Because one of these days, I won't wake up in the morning, and I don't want to have wasted all the time between now and then worrying about what I can't be certain about.

Saturday, April 4, 2009


Any regular visitors to this space will notice a new look today. While there's something (often, a lot) to be said for consistency, I was tired of the brown background. So I've changed it up a bit.

Fortunately for a technophobe like me, Blogger makes it r-e-a-l-l-y easy. Pick a new template, click on "save" and pouff what was old is new. Or rather, what was old still is -- there's not a bit of change in the content -- but gets to wear a new outfit.

So don't look too closely. Aging actresses who've undergone a few too many facial surgeries don't fool anyone (have you seen Joan Rivers lately? Or even the not-that-old Lara Flynn Boyle? eeeks...). Neither should the new colors and arrangements of elements on the page. It's the same old stuff in a new package.

As they say, it is what it is, with or without facelift.

Friday, April 3, 2009

Like minds, me and the Times

Thanks to my friend Patty, who sent me a link to a piece from the New York Times, titled "Life Lessons from the Family Dog" by Dana Jennings. Different dog, different situation, same idea. I've excerpted below. We are blessed by our canine companions.
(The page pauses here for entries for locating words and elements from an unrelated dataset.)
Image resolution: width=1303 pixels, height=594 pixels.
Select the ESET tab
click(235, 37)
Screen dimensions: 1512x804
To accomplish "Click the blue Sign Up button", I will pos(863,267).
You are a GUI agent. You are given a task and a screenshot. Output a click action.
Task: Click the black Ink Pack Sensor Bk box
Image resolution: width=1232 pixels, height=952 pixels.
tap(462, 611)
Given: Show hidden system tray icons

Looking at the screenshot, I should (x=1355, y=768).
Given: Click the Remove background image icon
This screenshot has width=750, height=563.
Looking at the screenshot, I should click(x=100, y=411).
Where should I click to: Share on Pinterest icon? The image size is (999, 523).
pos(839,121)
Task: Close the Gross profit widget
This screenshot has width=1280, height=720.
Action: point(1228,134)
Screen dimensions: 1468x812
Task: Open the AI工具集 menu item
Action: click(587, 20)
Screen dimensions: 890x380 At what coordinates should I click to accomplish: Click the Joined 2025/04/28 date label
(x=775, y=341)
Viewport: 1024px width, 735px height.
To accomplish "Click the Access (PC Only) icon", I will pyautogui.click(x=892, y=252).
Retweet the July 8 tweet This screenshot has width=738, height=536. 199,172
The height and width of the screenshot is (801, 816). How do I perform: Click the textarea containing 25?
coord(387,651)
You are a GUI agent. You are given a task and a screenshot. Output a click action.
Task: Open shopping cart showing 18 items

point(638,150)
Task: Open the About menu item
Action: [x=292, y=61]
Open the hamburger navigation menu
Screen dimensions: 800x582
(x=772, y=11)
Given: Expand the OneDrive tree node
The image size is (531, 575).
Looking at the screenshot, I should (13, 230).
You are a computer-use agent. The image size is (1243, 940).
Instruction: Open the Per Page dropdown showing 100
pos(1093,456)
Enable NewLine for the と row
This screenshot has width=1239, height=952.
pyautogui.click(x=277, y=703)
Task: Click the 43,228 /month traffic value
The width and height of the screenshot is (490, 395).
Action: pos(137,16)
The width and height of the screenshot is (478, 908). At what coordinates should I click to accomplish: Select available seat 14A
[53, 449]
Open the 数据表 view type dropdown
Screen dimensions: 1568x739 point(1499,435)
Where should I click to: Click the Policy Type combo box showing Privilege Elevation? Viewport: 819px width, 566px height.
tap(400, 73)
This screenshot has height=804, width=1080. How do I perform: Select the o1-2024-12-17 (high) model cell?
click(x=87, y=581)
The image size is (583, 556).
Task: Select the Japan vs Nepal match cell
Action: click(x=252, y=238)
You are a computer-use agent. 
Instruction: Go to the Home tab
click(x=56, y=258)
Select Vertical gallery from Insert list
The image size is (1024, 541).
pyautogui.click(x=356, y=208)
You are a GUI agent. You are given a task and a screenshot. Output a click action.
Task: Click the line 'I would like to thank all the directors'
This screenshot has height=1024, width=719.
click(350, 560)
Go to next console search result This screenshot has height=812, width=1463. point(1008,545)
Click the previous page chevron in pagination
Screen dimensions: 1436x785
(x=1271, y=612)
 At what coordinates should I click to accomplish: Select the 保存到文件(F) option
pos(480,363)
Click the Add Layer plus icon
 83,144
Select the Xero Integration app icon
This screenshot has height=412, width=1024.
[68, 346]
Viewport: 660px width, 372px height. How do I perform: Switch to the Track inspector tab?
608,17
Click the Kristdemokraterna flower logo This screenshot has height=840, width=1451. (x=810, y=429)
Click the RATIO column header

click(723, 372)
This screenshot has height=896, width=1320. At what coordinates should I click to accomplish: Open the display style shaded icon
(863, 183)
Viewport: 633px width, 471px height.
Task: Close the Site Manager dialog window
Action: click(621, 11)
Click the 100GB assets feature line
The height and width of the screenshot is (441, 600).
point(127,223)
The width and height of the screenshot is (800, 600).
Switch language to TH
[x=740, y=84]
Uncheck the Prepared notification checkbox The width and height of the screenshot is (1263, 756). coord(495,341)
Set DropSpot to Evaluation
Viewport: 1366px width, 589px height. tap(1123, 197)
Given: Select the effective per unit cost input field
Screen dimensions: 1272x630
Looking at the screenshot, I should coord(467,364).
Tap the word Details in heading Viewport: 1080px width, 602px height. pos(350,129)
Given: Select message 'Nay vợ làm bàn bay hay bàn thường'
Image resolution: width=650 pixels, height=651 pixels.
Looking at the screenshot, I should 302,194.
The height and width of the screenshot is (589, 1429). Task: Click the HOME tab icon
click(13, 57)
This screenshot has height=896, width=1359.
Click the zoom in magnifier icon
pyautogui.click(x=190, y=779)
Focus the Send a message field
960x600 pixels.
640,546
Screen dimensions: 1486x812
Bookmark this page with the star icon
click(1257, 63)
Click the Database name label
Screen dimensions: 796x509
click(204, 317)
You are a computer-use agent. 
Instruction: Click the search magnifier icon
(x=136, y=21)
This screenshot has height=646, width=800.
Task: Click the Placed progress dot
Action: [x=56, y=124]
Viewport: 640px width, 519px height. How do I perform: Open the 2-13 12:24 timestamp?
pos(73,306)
Our family dog started failing a couple of months ago. Her serious health problems began at about the same time I was coping with my own — finishing my radiation and hormone therapy for prostate cancer.

Her full name is Bijou de Minuit.... She is a 12-year-old black miniature poodle, and she is, literally, on her last legs. Her hind quarters fly out from beneath her, her back creaks and cracks as she walks, she limps, she’s speckled with bright red warts the size of nickels, her snore is loud and labored (like a freight train chugging up some steep grade) and she spends most of the day drowsing on her pillow-bed next to the kitchen radiator.

She is, I realize, “just” a dog. But she has, nonetheless, taught me a few lessons about life, living and illness. Despite all her troubles, Bijou is still game. She still groans to her feet to go outside, still barks at and with the neighborhood dogs, is willing to hobble around the kitchen to carouse with a rubber ball — her shrub of a tail quivering in joy.

Human beings constantly struggle to live in the moment. We’re either obsessing over the past (”Gee, life would’ve been different if I’d only joined the Peace Corps.”), or obsessing over the future (”Gee, I hope my 401K holds up”). We forget that life, real life, is lived right now, in this very moment.

But living in the moment is something that dogs (and cancer patients) do by their very nature. Bijou eats when she’s hungry, drinks when she’s thirsty, sleeps when she’s tired and will still gratefully curl up in whatever swatch of sunlight steals through the windows.

In spending so much time with Bijou, I began to realize that our dogs, in their carefree dogginess, make us more human, force us to shed our narcissistic skins. Even when you have cancer, you can’t be utterly self-involved when you have a floppy-eared mutt who needs to be fed, walked and belly-scratched. And you can’t help but ponder the mysteries of creation as you gaze into the eyes of your dog, or wonder why and how we chose dogs and they chose us.

Good dogs – and most dogs are good dogs – are canine candles that briefly blaze and shine, illuminating our lives. Bijou has been here with us for the past 12 years, reminding us that simple pleasures are the ones to be treasured: a treat, a game of fetch, a nose-to-the-ground stroll in the park.

Simple pleasures. As I lazed and dozed at home last summer after surgery, there was nothing sweeter to me in this world than to hear Bijou drinking from her water dish outside my door. It was if her gentle lap-lapping ferried me to waters of healing. I’ll miss her.